Segment Start: Supplied records

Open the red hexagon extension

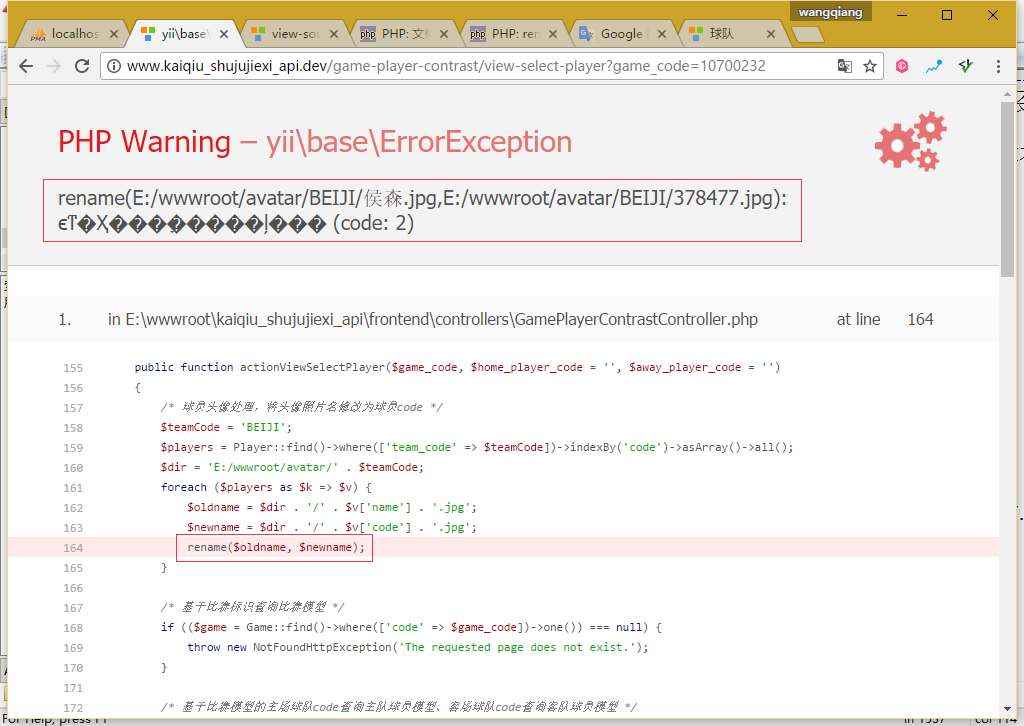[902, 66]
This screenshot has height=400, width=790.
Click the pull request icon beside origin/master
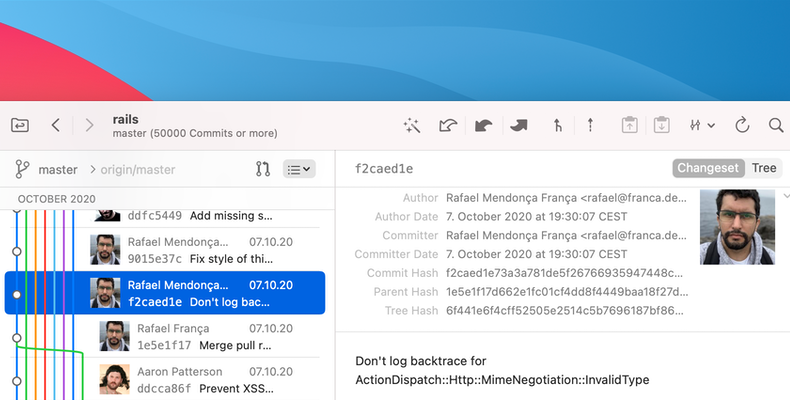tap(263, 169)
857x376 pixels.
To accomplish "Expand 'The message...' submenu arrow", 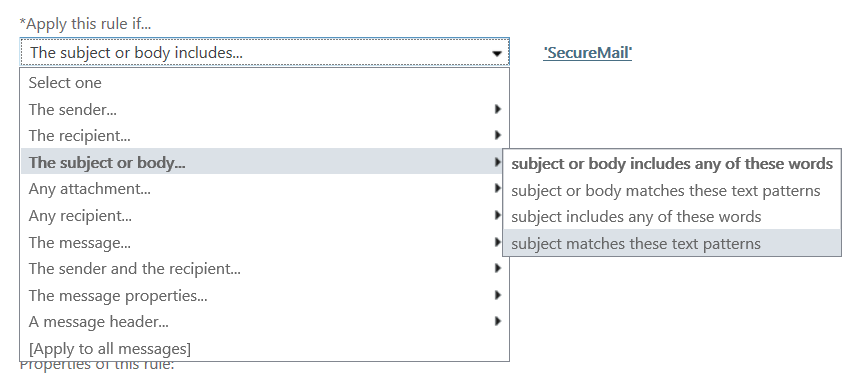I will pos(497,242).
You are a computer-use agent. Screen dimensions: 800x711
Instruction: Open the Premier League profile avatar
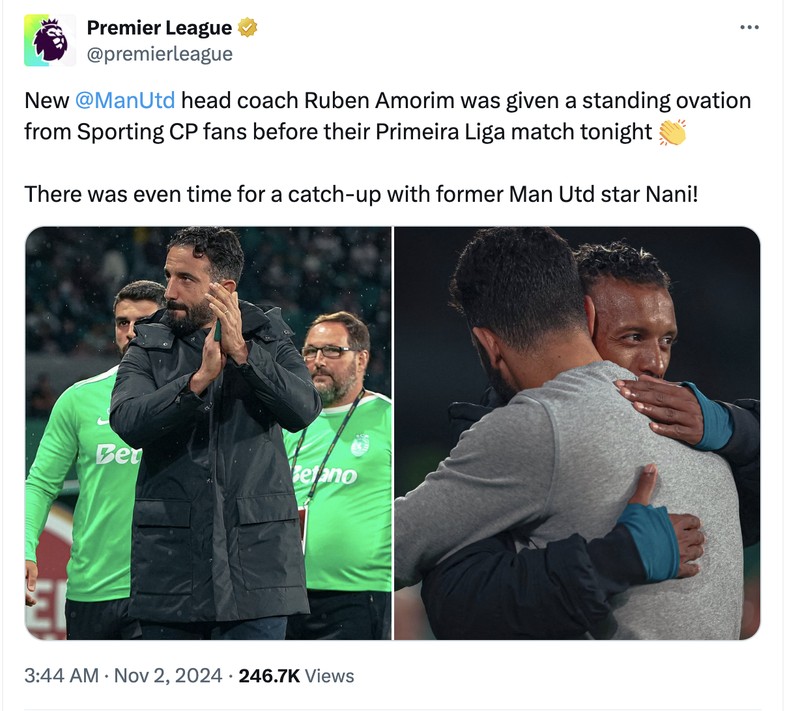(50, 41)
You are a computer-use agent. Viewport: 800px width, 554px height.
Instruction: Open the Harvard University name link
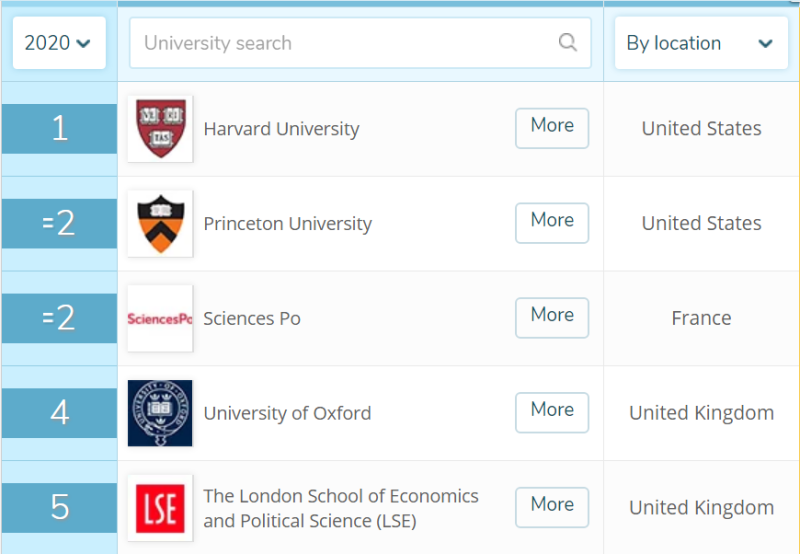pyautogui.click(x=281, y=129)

Segment End: Supplied records
Segment Start: Supplied records

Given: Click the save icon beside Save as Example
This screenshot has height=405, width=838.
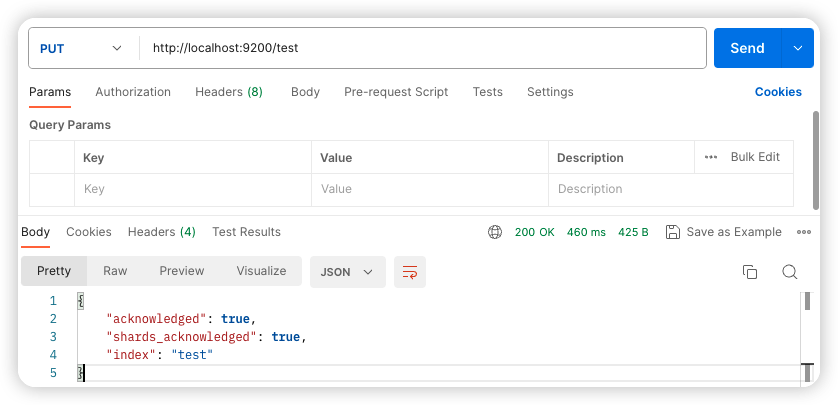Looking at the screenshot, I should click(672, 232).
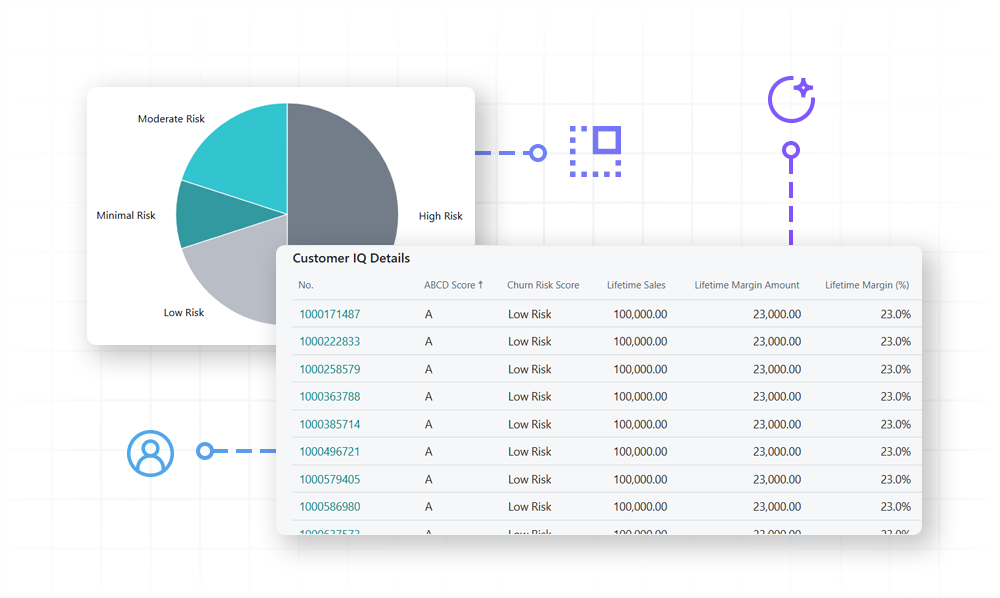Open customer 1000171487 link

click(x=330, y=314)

Segment End: Supplied records

Tell how many lines in the entries above include the word "agent", and respond with the number alone.

2